→ **What to work on**
An exact copy of the data is required, with no pictures in it.

┏━━

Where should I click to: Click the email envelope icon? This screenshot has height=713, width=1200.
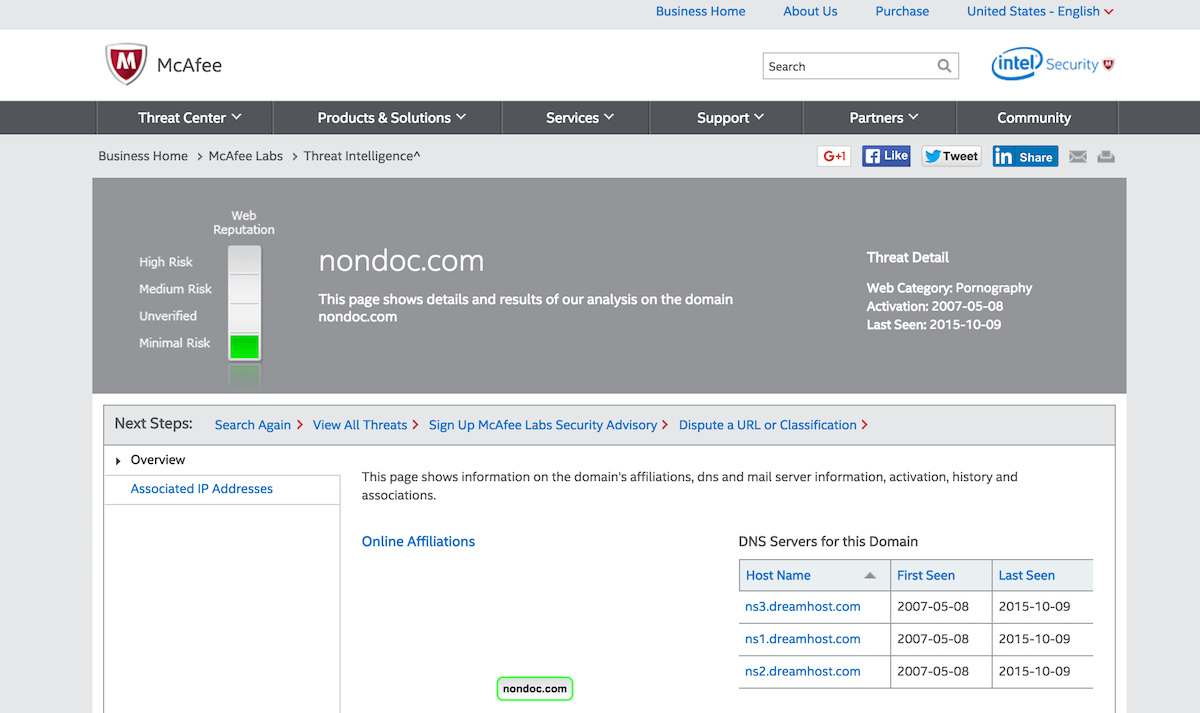[1078, 157]
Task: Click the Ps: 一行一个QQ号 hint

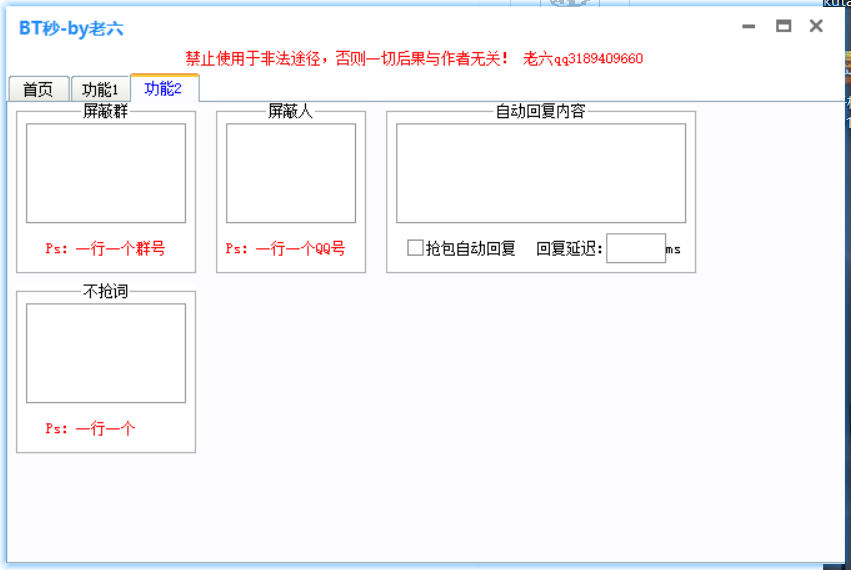Action: point(285,248)
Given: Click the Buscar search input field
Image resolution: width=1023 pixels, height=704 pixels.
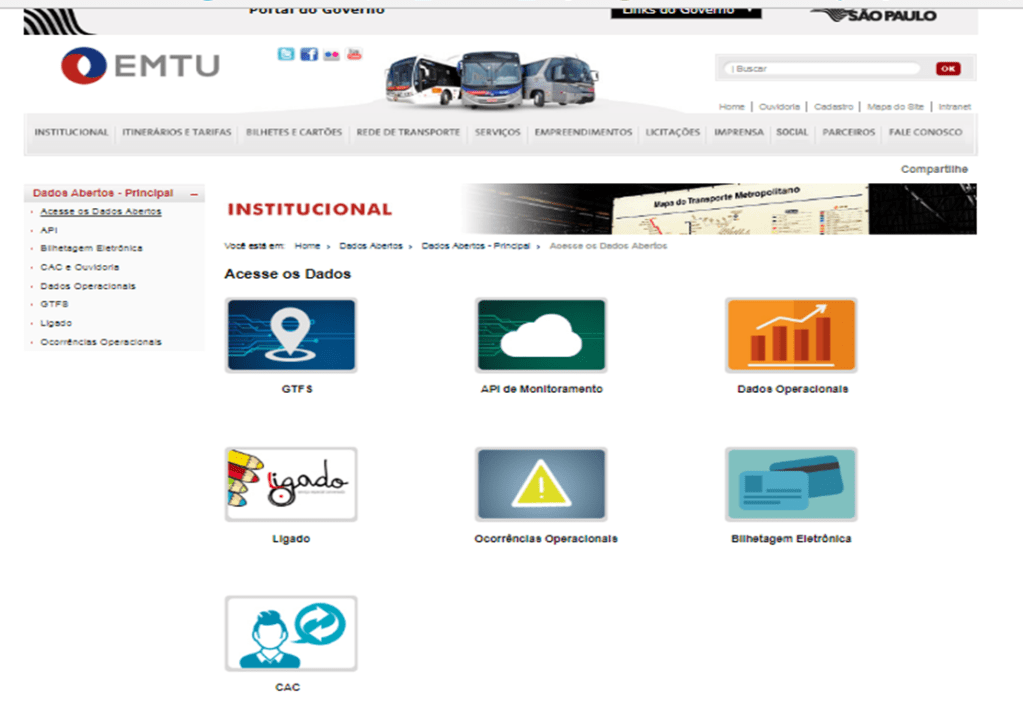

┗━━

→ **Solved exercise**
Where should I click to: Click the email envelope icon? This screenshot has height=713, width=1200.
[1078, 157]
Task: Click the Ps: 一行一个QQ号 hint

Action: point(285,248)
Given: Click the Buscar search input field
Image resolution: width=1023 pixels, height=704 pixels.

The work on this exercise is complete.